Grandma Pizza featuring Grande Avorio

From Grandma’s Kitchen to Your Menu – The Evolution of the Grandma Pizza

When it comes to nostalgia, memories of your grandmother’s home cooking are hard to beat. The smell of a homemade dish coming out of the oven in Grandma’s kitchen can take you back to simpler times and spark some of your fondest childhood memories. While everyone has their favorite dish specially made by theirs truly, in general most would agree that Italian nonnas are some of the best cooks of all time. Which brings us to the one and only Grandma Pizza.

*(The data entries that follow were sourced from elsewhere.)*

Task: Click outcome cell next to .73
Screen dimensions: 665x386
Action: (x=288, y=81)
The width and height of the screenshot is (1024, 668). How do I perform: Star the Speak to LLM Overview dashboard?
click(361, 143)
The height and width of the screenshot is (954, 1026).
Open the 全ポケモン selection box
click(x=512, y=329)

Grandma Pizza is an East Coast specialty pie that is growing in popularity. While still relatively unknown outside of the New York area, excitement for this pizza style is growing and it may be the perfect menu addition to bring a new, authentic pie to your city. This square-panned pie results in a thinner, crispier crust than others (like Sicilian and Detroit styles) and is light on the toppings. Whether or not you experienced this style first-hand at nonna’s house, the taste brings a nostalgic feeling and resembles something your grandma would make.

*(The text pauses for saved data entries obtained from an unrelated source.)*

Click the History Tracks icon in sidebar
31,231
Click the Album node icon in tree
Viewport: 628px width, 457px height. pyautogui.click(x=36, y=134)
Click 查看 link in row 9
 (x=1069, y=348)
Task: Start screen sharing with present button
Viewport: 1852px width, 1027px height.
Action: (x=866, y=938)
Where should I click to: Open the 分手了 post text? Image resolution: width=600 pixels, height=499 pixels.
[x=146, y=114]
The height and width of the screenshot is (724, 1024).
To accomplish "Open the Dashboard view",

Like many great foods, the origins of Grandma Pizza are somewhat unknown. According to Forbes, people (namely grandmothers) in Italy would make fast pizzas in their ovens from quickly stretched and pressed dough, fresh hand-crushed tomatoes and cheese to provide a snack or quick meal for their grandchildren. Sometime around the 1970s, this style of pizza started to become more commercialized based on demand as Italian Americans who immigrated to Long Island started getting nostalgic for the pizza they grew up eating in the Old Country.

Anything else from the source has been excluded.